Yes: Levi's, a jean company, demonstrated their brand's authenticity by standing up for the values that they believe in. In 2018, they took a firm stance on gun control, setting up a $1 million fund to support organizations that are working to put "common sense [gun] regulations" in place. Also, in July 2020, the CEO of Goya Foods, whose products are often used in Latin American dishes, praised President Trump. This caused a backlash and a boycott of Goya products. People should keep their values in mind when buying products.

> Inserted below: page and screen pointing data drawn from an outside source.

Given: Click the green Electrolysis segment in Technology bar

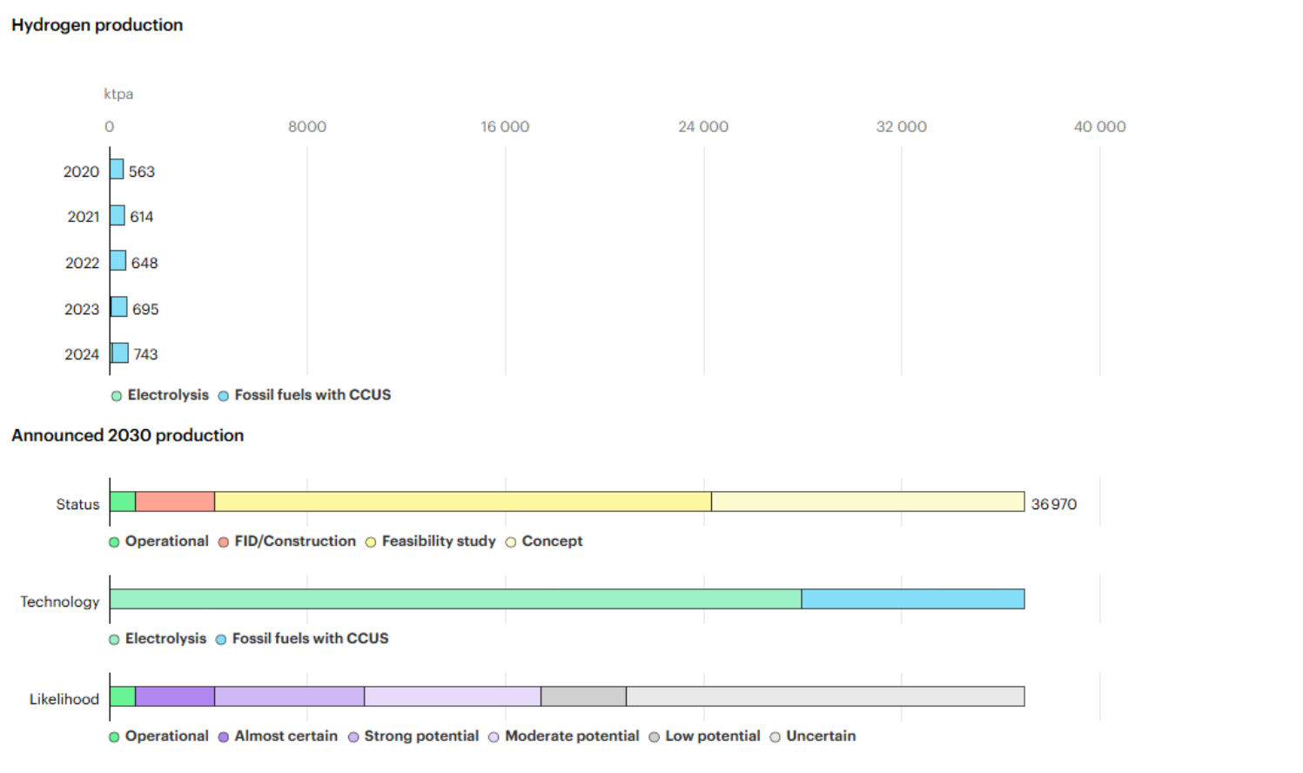Looking at the screenshot, I should pyautogui.click(x=455, y=599).

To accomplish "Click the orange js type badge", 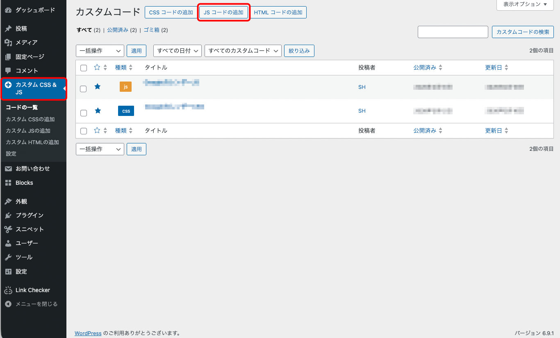I will (x=125, y=87).
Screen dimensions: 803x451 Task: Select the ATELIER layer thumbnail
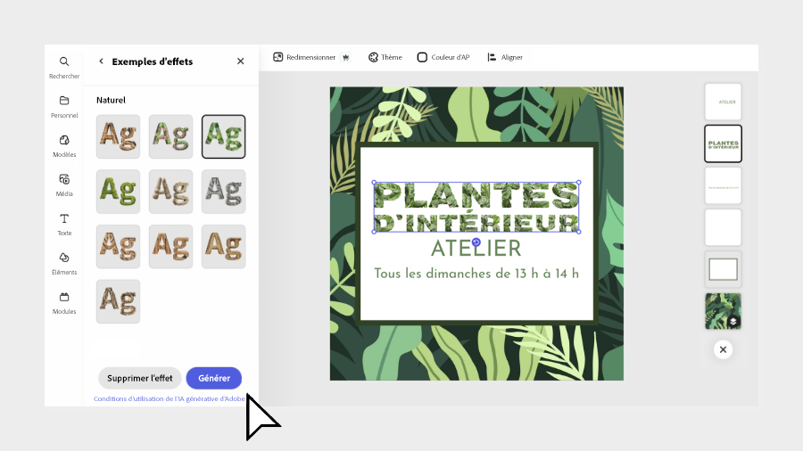point(723,102)
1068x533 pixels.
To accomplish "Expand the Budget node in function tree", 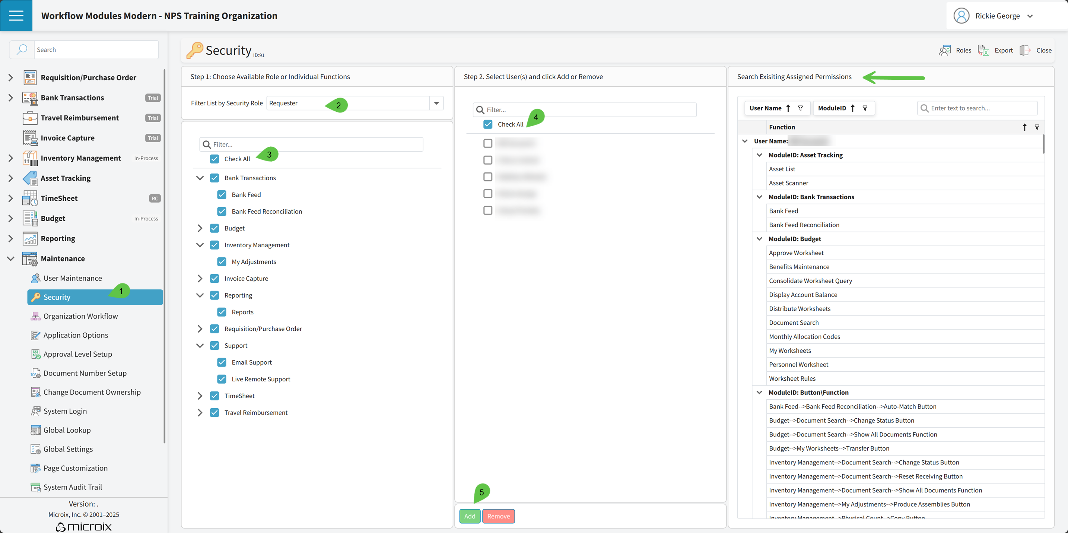I will [x=200, y=228].
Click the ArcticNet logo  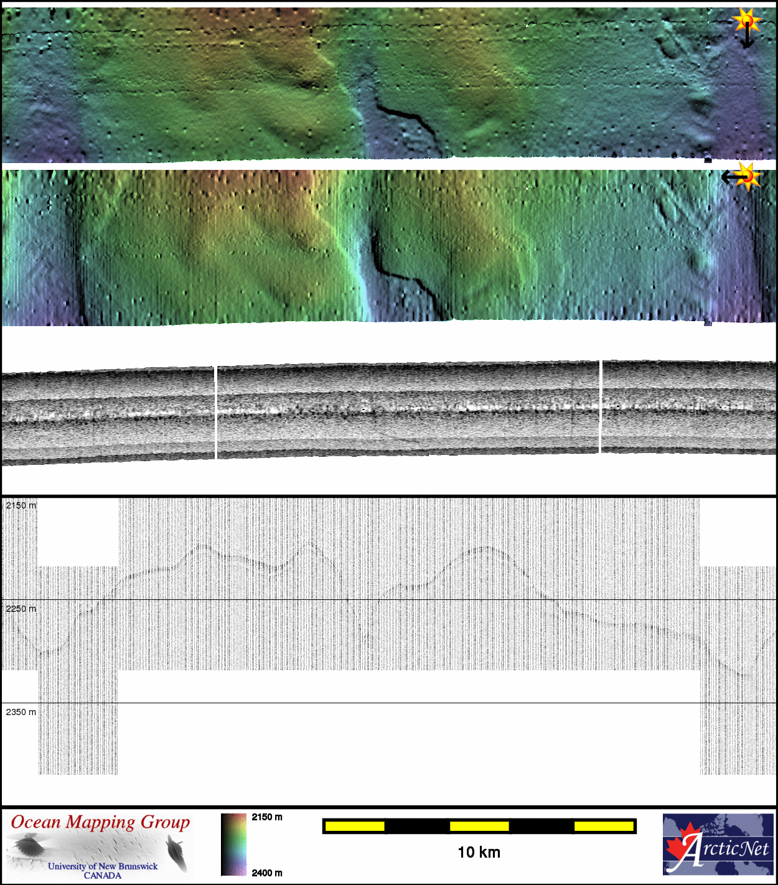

No: Consumers should not have to sacrifice quality simply based on a company's political stance, such as in the example of Chick-Fil-A, which is commonly regarded to be high-quality in the fast food realm. Also, the price of some products are better than others, regardless of their political stance. Low-income consumers may not have the luxury to buy a product based on their political stance. Some products are simply essential for life, such as pharmaceutical products. People inflicted with diseases and conditions do not have much of a range of choices in medicine. On the other hand, companies that are substitutable can be boycotted because of their political stance.

Discussion Questions

If politics shouldn't be a consideration for choosing a company, who is responsible for enforcing this?

Can a company ever make a genuine declaration with a political stance?

Can geography affect the political stance a company takes?